Tutti in cima alla rampa del Cortile d’Onore di Montecitorio. Il linguaggio del corpo dice che gli animi sono più rilassati rispetto agli ultimi incontri. Volti distesi e nessun gesto di stizza. “Abbiamo parlato dell’iniziativa, di come incastrare i vari appuntamenti”, spiega un deputato impegnato nel dossier, “ma nessuna tensione, non c’è stato bisogno di rassicurare nessuno. Anzi: tutto è stato organizzato tenendo informata la segretaria attraverso Taruffi”.
E a dare sostanza a questa rinnovata sintonia fra vertice dem e la sua maggioranza c’è il fatto che a chiudere la manifestazione dovrebbe essere proprio la segretaria: un messaggio politico preciso, una sorta di ‘imprimatur’ del Nazareno all’iniziativa. La leader dem, viene riferito, al momento non si occupa dell’evento di Montepulciano né di alcun’altra iniziativa e rimanda tutto a dopo le Regionali, il 23 e 24 novembre. Un primo risultato rivendicato dagli organizzatori è la definizione e l’allargamento della maggioranza dem.
Oltre alle aree che hanno sostenuto Schlein al congresso, sotto le volte medievali della sala della Contrada di Voltaia potrebbero ritrovarsi anche i lettiani Marco Meloni e Anna Ascani, mentre Gianni Cuperlo, stando a quanto si apprende, riunirà a breve “Promessa democratica”, la mozione dell’ultimo congresso che dall’indomani delle Primarie sostiene la segretaria, per decidere.
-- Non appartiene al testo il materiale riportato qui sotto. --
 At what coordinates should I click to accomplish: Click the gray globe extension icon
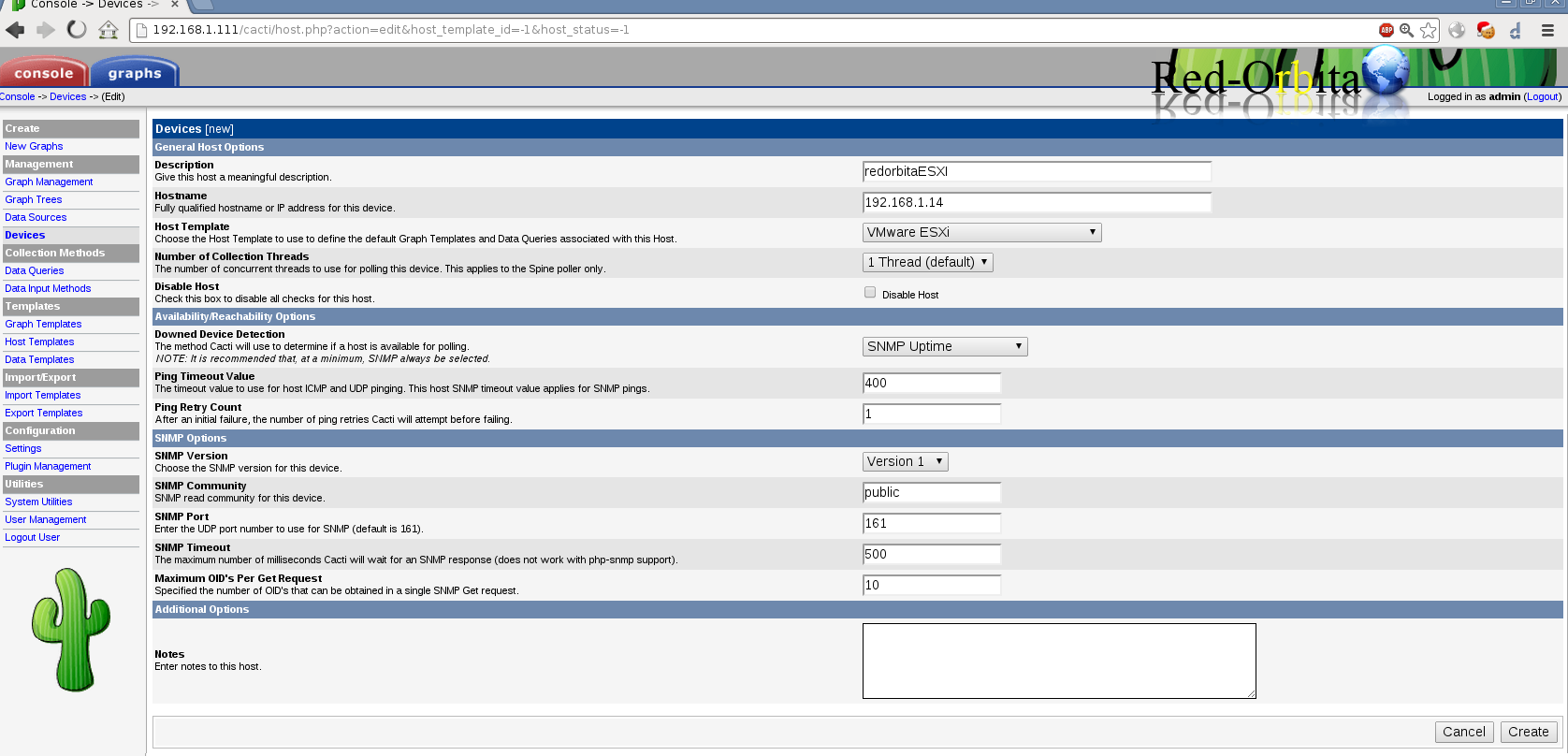pyautogui.click(x=1457, y=30)
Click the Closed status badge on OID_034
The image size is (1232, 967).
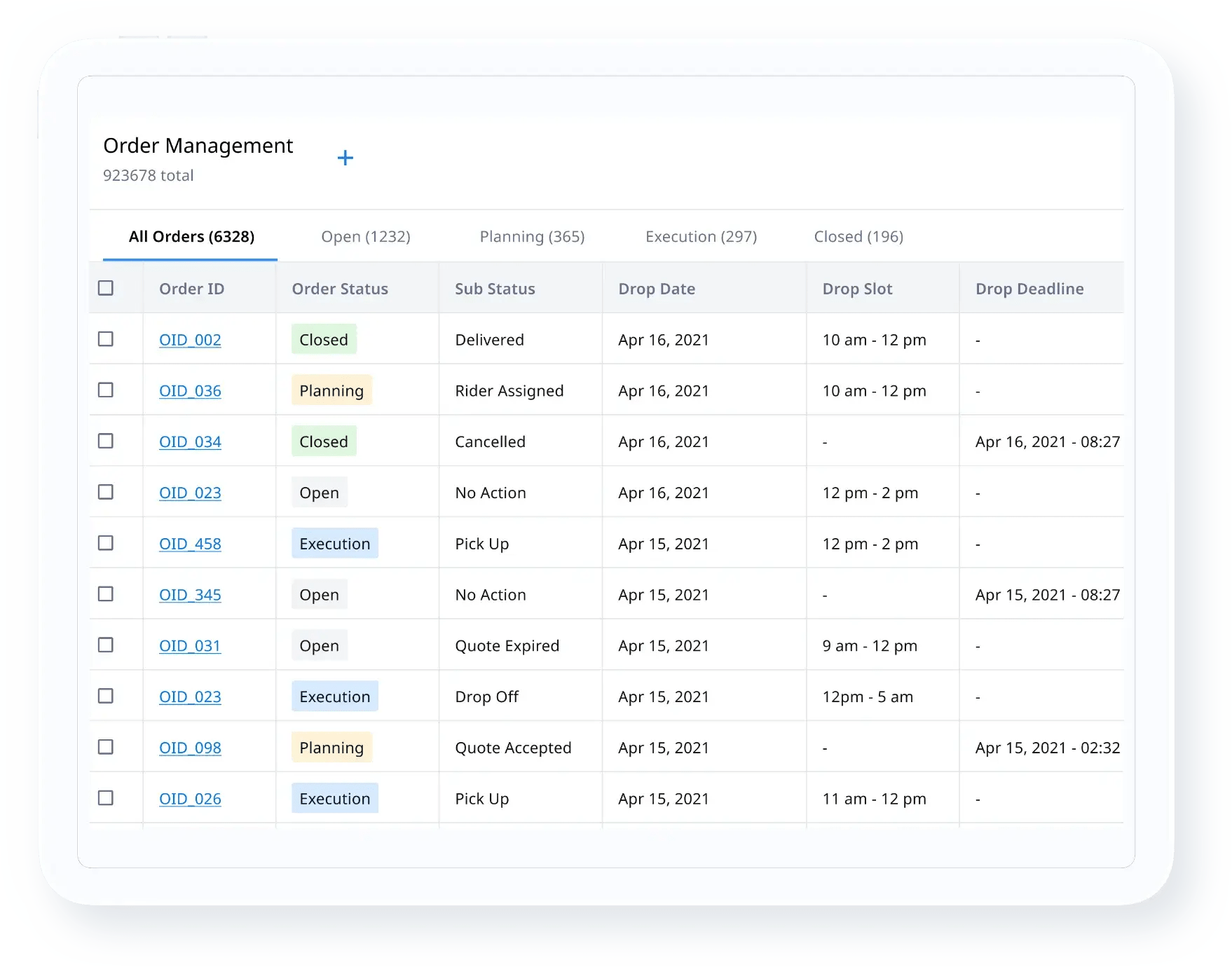tap(323, 441)
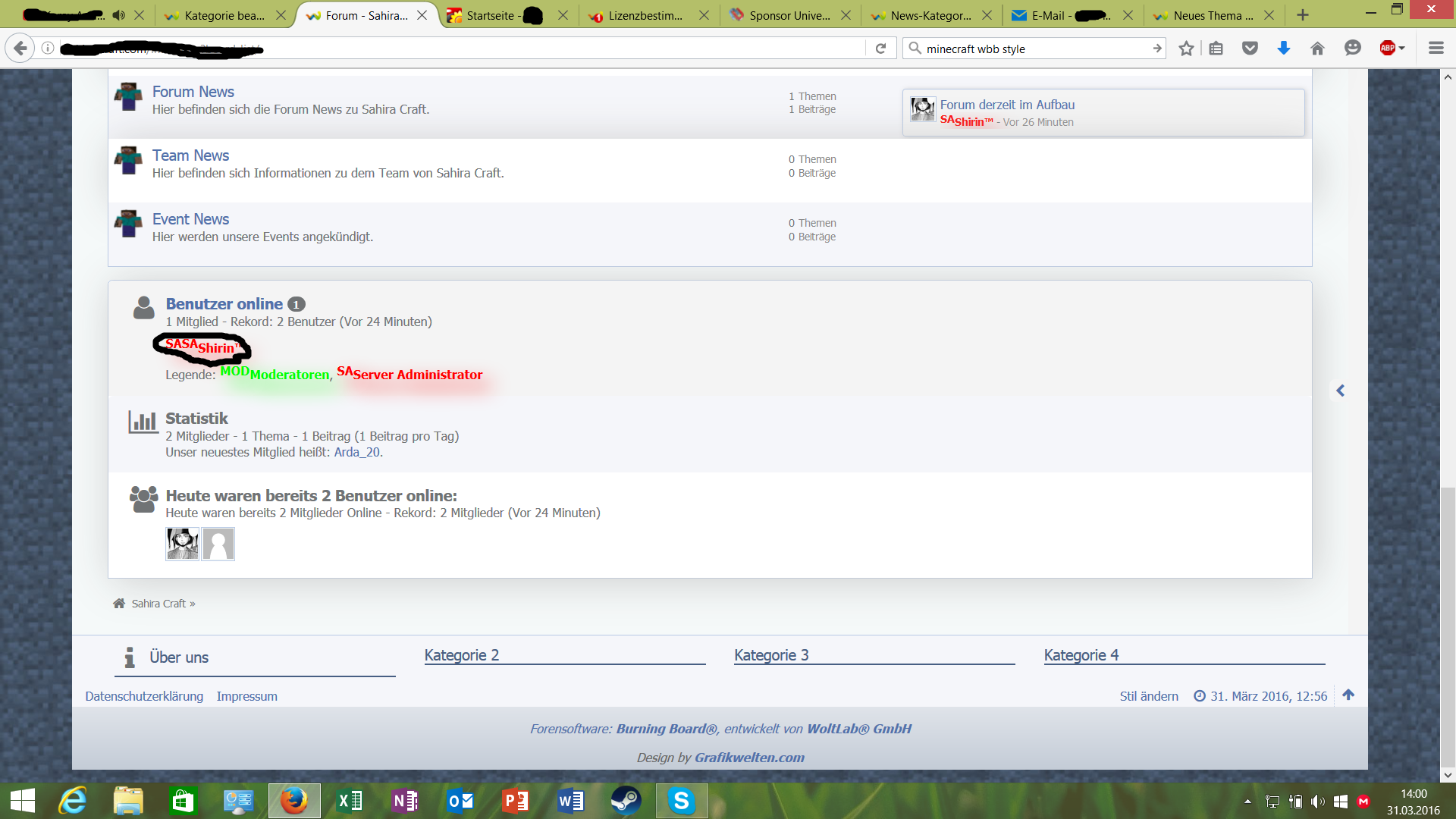The width and height of the screenshot is (1456, 819).
Task: Mute the audio in the first tab
Action: pyautogui.click(x=119, y=15)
Di certo, le adesioni non mancano dato che le stanze nella cittadina in provincia di Siena sono già in via di esaurimento.
Nonostante questo, nei conciliaboli del Transatlantico sono insistenti le voci che parlano di uno scarso entusiasmo da parte dei vertici dem per l’iniziativa in programma a fine novembre. La storia recente del Partito democratico insegna che quando le correnti si organizzano a farne le spese è sempre chi è al timone. Per la minoranza riformista che guarda a quanto si muove alla sinistra del partito è proprio la necessità di incidere su incarichi e liste a muovere gli organizzatori di Montepulciano.
Schlein dovrebbe intervenire in chiusura domenica 30 novembre. Il programma si va definendo, ma sono previsti dibattiti sulla giustizia (e quindi referendum sulla separazione delle carriere), sul lavoro, sull’industria, su impresa e manovra. Di certo c’è che si parlerà della costruzione dell’alternativa, ma anche di partito, della sua organizzazione, del suo radicamento.